Good UX research isn’t just about understanding users. It’s about understanding the stakes.

In critical infrastructure, every design decision has real-world consequences. Confusing menu isn’t just annoying, it could delay emergency response. Poor search results don’t just waste time, they could cost millions in market inefficiencies.

Start with user needs, not stakeholder assumptions. Our initial brief was completely wrong, but watching people work taught us everything.

Sometimes the best solution isn’t a new feature. It’s removing barriers people learned to live with. Design for impact, not portfolios. What looks good in Dribbble might fail when a grid operator needs emergency procedures at 3 AM.
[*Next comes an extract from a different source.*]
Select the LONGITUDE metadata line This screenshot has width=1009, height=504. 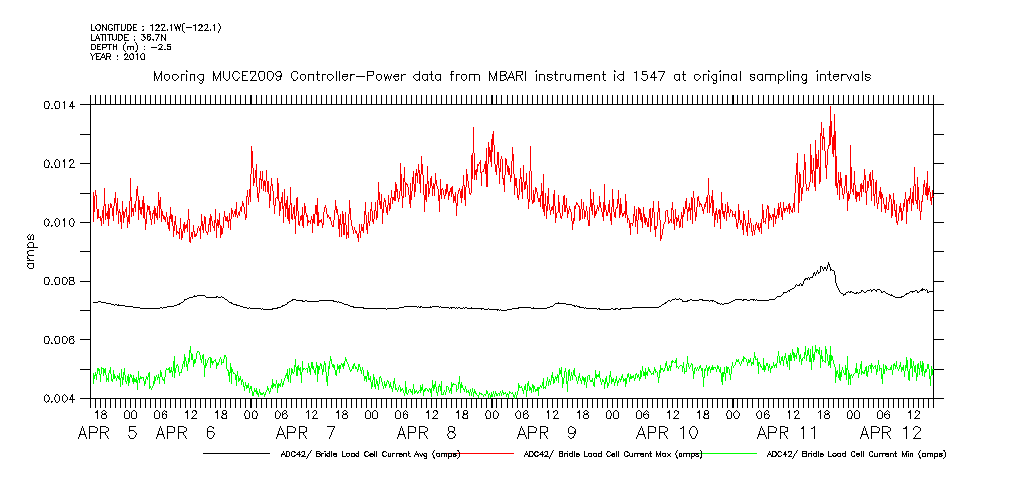(155, 27)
the solution in actionPermalink

Redesigned search interface
new search interface built around how people looked for information under pressure... no fancy algorithms, just understanding grid operators’ mental models
Modern design components
modern design components that made sense to the people using them... energy professionals appreciate clean, functional interfaces too
Overhaul of knowledge base
knowledge base restructure... organized the way users needed to find it, not how MISO thought about it internally

impactPermalink

Final design flow
final design balanced functionality with usability... clean enough to not get in the way, comprehensive enough to handle complex energy market documentation

“During emergency situations, every second counts. The new quick-access layout means I can find critical procedures immediately.” – Grid Technician


Working on critical infrastructure taught me that UX research isn’t just about making things easier… sometimes it’s about making sure the lights stay on.